Small changes can have a large impact. When Diane Hubbard, an energy-conservation expert, visited the Grade-II listed house of FT colleague Leyla Boulton last year, her first step was to seal up the house’s five chimney breasts with plastic sheets to block up draughts.
“Chimneys really frustrate me,” says Hubbard. “I still find it crazy that these are overlooked and I see it loads. They have a big impact on fuel bills.”
Knowles estimates that a combination of airtightness, heat-recovery ventilation and effective insulation can cut energy use by three-quarters in a typical large family home that is subject to a listing.
Without them, other energy and cost-saving opportunities may not be available. Heat pumps work most efficiently when transferring small amounts of heat into a home, rather than crossing large temperature gradients. “Install a heat pump in a home that isn’t very airtight and it’s going to cost you more than before,” says Hubbard.
Local efforts by homeowners are also helping spread best practices.
While Andrea Lally Kukrika found the planning application process good in general, the council at first asked her to withdraw her application for triple glazing on her Hampstead house, which is in a conservation area, saying there was no precedent in the borough, Camden. When her architect found one, the application was approved; now, Lally Kukrika is preparing to publish the details on the website of the Hampstead Neighbourhood Forum, a local volunteer group consulted by residents and the council on planning matters.

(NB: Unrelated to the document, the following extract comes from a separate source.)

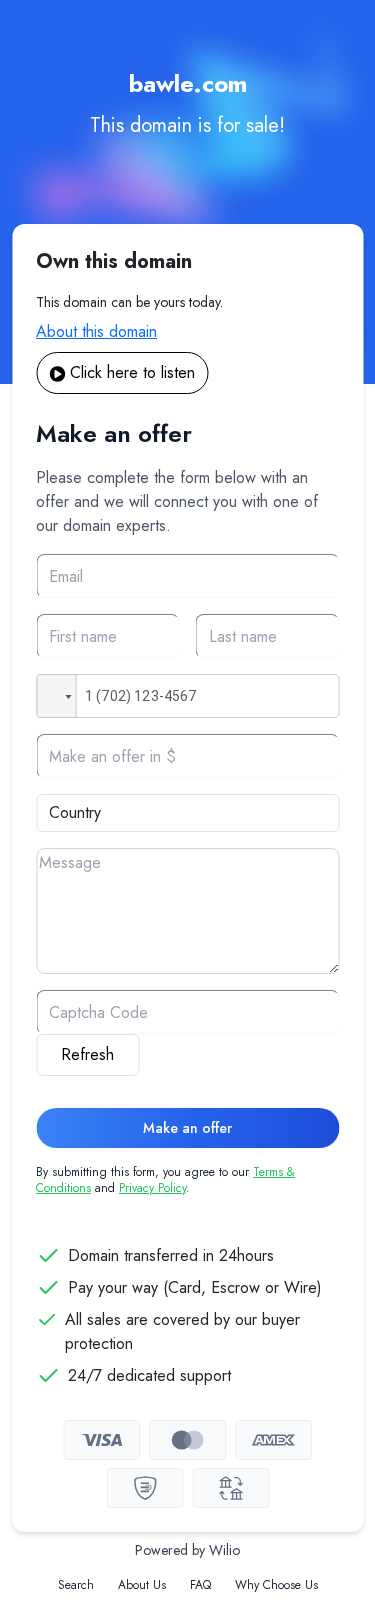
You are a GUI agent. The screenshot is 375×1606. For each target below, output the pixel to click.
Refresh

“It will be there for people to use as guidance for their project,” she says. “Somehow, there needs to be better communication about what is possible.”
Andrew is learning the hard way what his local council will and won’t allow. But he remains committed to his project despite the obstacles — and the cost. He bought the home for £250,000. His budget for the rest of the project is roughly £550,000.
“Economically, the project makes no sense. But we want to show what can be done to make a building as energy-efficient as possible, using all the technology we can,” he says. “This is the art of the possible.”